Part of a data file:
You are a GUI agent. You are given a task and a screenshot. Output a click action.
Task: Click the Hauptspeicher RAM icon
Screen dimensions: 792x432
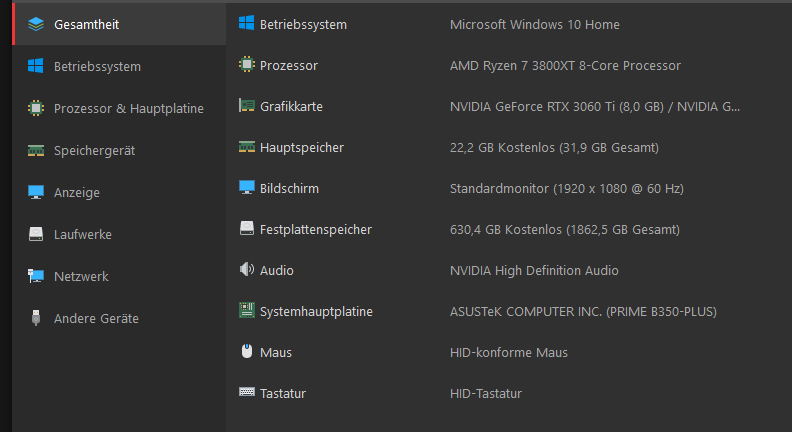pos(246,147)
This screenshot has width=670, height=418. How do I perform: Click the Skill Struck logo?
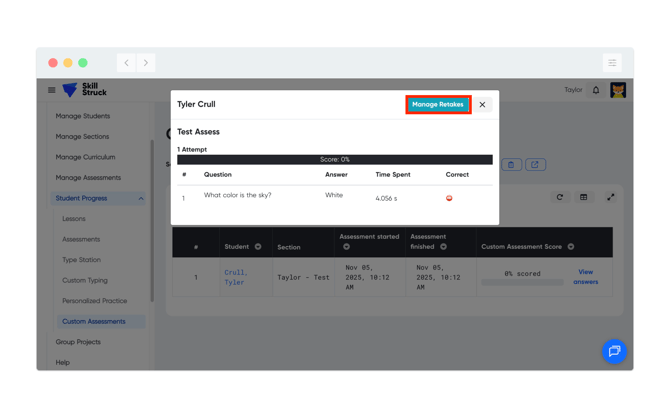(x=84, y=90)
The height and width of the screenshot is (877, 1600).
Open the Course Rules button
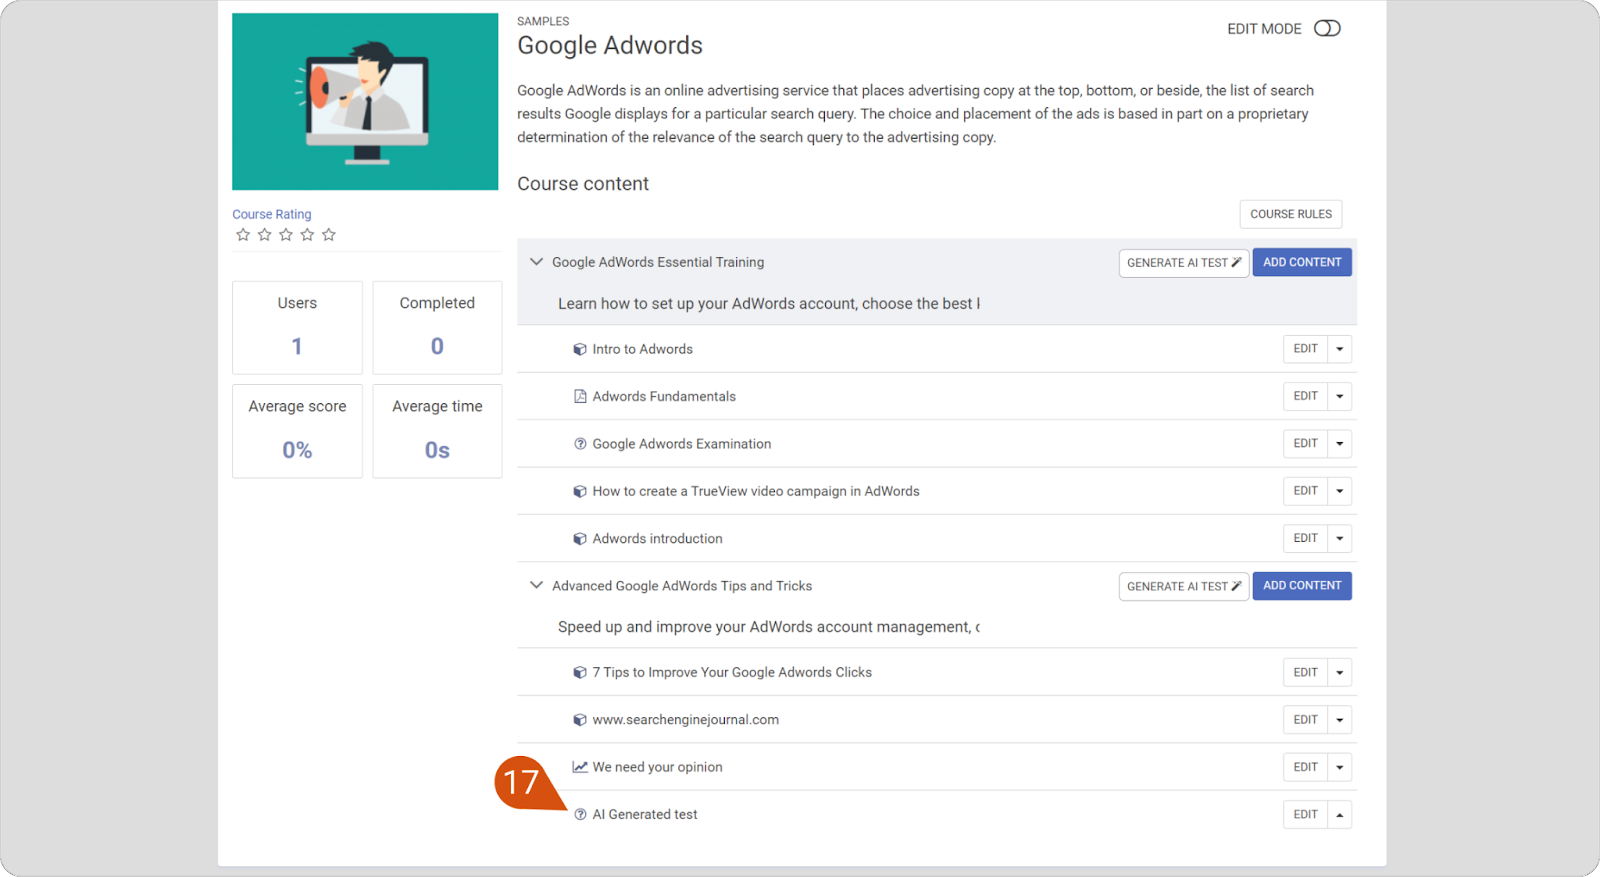coord(1290,214)
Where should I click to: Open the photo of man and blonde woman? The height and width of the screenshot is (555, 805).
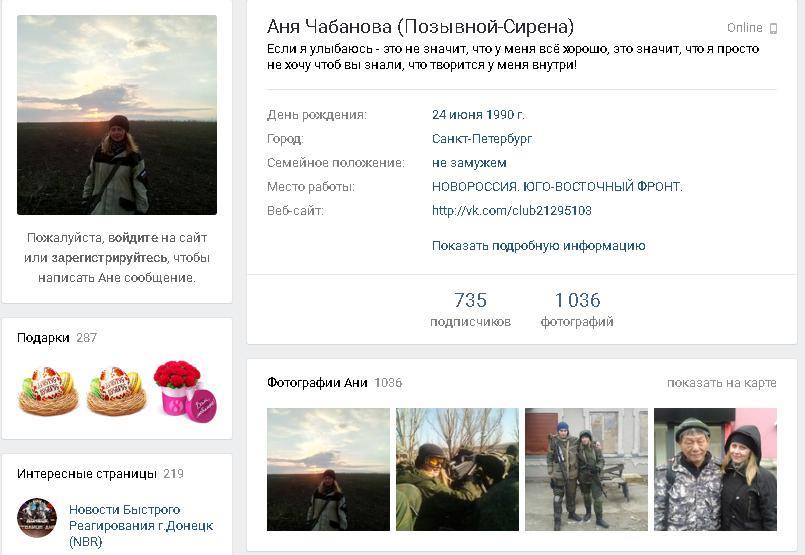click(x=715, y=469)
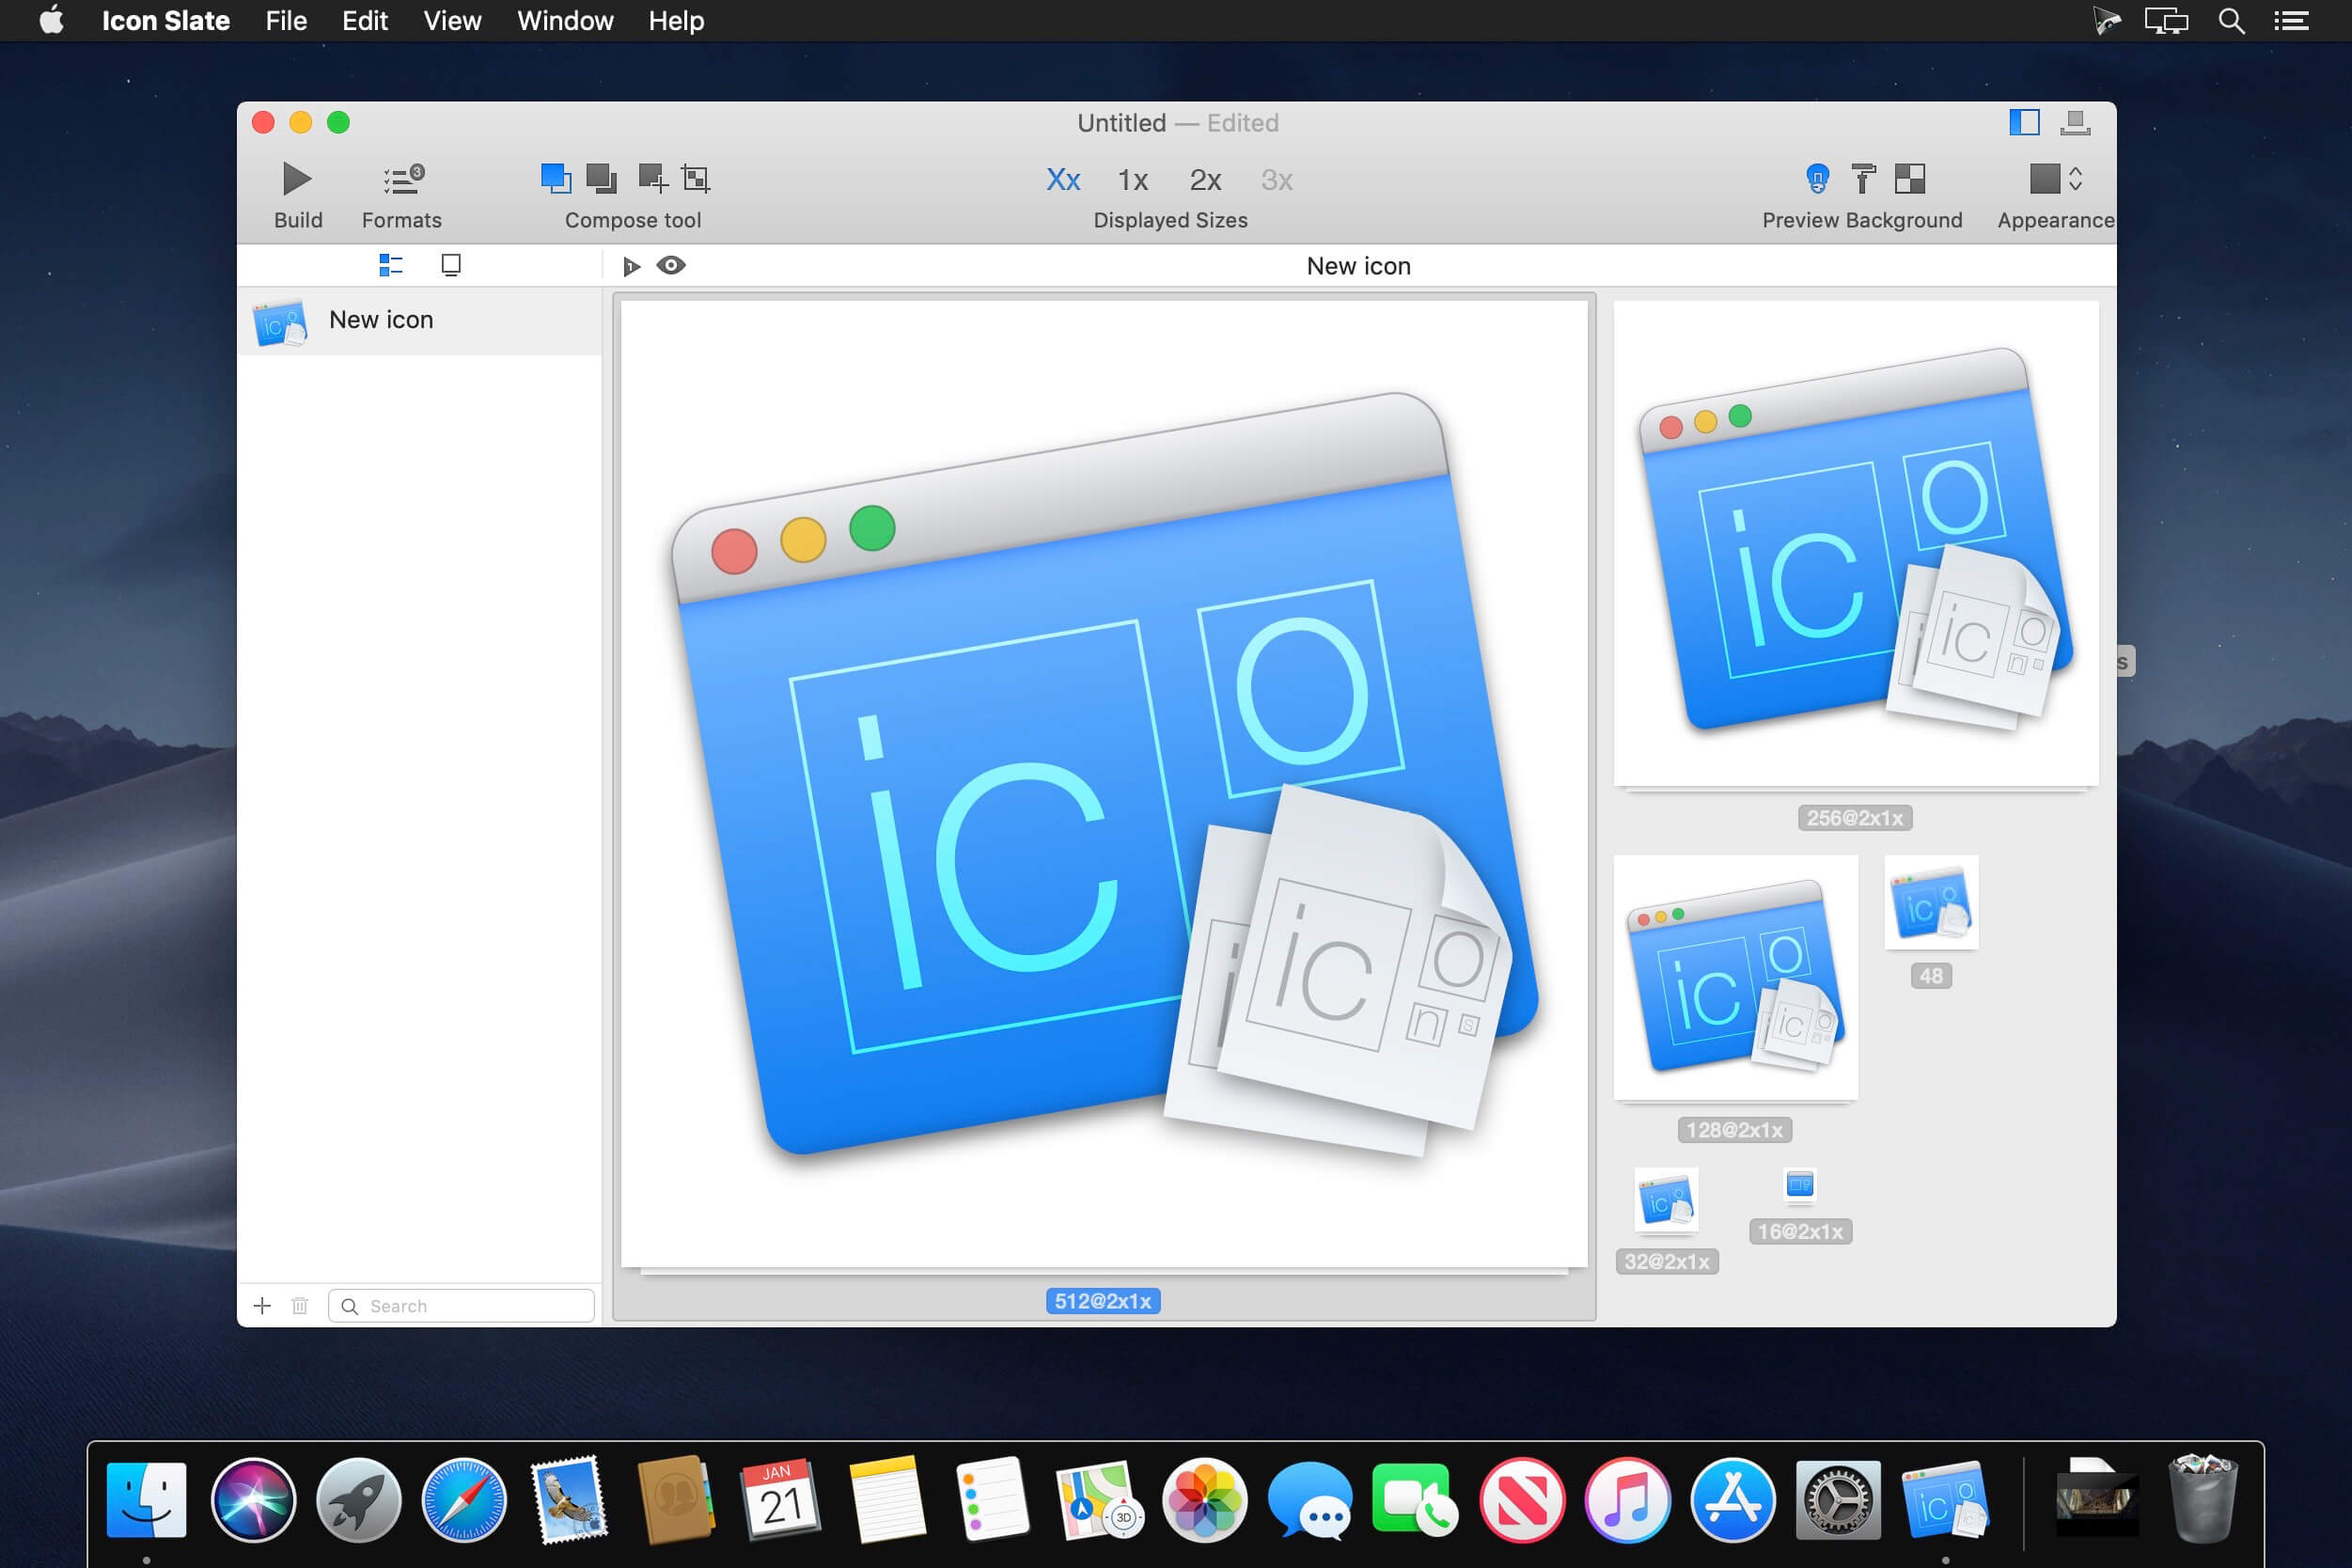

Task details:
Copy the text of every entry above word for word, omitting the pictures.

Exercise solution:
You are a GUI agent. You are given a task and a screenshot. Output a click action.
Task: Click the Hauptspeicher RAM icon
Screen dimensions: 792x432
pos(246,147)
This screenshot has width=670, height=418. How do I perform: Click the Skill Struck logo?
(x=84, y=90)
The height and width of the screenshot is (877, 1600).
Open the Course Rules button
coord(1290,214)
Where should I click to: Open the photo of man and blonde woman? The height and width of the screenshot is (555, 805).
click(x=715, y=469)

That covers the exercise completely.